Bankrupt crypto lender Genesis, along with its parent company Digital Currency Group (DCG), has reached an agreement that could potentially end an ongoing lawsuit seeking to recover $620M in repayments from DCG. Simultaneously, a federal judge has sanctioned crypto lending firm Voyager Digital and its affiliates, mandating a payment of $1.65B in monetary relief to the United States Federal Trade Commission (FTC). Additionally, Tether, the world's largest stablecoin issuer, has announced collaboration with the Department of Justice (DoJ) to aid in freezing the tokens linked to alleged crimes. In the same vein, Tether has also onboarded the United States Secret Service into its platform and is working closely with the Federal Bureau of Investigation (FBI).

3. Blockchain Technology

The International Monetary Fund (IMF), the World Bank, the Bank for International Settlements (BIS), and the Swiss National Bank have initiated a groundbreaking collaboration to explore the tokenization of "promissory notes" used by wealthier nations to make contributions to the World Bank's funds. The goal of the collaboration is to streamline financial processes and accelerate the transfer of funds to developing economies.

In Switzerland, the world's first commercial settlements of tokenized digital securities transactions was completed last week. A real wholesale Central Bank Digital Currency (CBDC) issued by the Swiss National Bank was utilized to enable the settlements on a fully regulated Distributed Ledger Technology (DLT)-based financial market infrastructure (FMI) for digital assets.

4. Payments

Last week, Swift announced the successful launch of the European Payment Council's One-Leg-Out Instant Credit Transfer scheme (OCT Inst). This development enables 24/7 processing of payments to and from Europe, marking a substantial leap forward in real-time payment capabilities. The live implementation follows a successful proof of concept earlier this year, conducted in collaboration with Iberpay, the European Payments System, and major banks spanning Spain, Australia, Brazil, and the UK.

5. AI

The recent AI agreement among France, Germany, and Italy, advocating for voluntary regulation of foundation models of AI, has sparked growing criticism. Amnesty International's Secretary General, Agnes Callamard, expressed concerns on November 27, asserting that concerns about stifling innovation are mere rhetoric from a small faction of tech companies aiming to dictate the "AI rulebook."

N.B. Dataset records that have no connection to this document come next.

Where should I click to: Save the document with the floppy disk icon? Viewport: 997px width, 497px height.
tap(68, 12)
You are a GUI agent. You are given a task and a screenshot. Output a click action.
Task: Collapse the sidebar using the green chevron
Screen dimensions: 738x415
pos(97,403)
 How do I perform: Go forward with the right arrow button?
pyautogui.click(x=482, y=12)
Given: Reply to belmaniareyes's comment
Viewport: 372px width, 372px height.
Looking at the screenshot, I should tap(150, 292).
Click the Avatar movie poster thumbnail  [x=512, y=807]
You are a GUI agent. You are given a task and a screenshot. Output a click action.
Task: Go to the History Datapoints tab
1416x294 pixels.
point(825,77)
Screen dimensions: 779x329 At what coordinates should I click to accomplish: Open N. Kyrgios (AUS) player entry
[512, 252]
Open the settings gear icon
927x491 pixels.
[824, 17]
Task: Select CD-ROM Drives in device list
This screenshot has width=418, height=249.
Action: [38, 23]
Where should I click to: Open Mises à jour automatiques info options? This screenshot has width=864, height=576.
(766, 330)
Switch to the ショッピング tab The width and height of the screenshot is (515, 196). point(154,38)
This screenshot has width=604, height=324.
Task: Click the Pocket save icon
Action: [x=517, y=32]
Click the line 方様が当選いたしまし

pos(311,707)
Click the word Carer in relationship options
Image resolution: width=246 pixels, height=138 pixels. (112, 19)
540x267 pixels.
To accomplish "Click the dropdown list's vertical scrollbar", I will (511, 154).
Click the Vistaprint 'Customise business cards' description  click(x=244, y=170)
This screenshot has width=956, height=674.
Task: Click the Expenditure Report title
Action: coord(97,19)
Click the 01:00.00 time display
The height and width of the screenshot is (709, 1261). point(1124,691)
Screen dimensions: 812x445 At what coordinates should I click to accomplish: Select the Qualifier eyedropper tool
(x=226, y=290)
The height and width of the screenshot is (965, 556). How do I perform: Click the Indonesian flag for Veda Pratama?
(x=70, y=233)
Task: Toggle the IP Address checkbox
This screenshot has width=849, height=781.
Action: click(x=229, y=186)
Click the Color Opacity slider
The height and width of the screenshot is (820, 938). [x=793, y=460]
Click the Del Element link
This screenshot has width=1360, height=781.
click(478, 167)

A new AI initiative called the Data and Trust Alliance, comprising over two dozen companies, including fintech giants like American Express and Mastercard, introduced data provenance standards to delineate the origin, history, and legal rights over data used in AI models. The framework is mainly designed to aid businesses adopting AI models and is less applicable to extensive language models trained on public web-scale datasets.

The UK National Cyber Security Centre (NCSC), the U.S. Cybersecurity and Infrastructure Security Agency (CISA), and 21 other cybersecurity organizations released a non-binding framework addressing the intersection of AI, cybersecurity, and critical infrastructure. The collaborative framework, although not binding, will be open for other countries to join.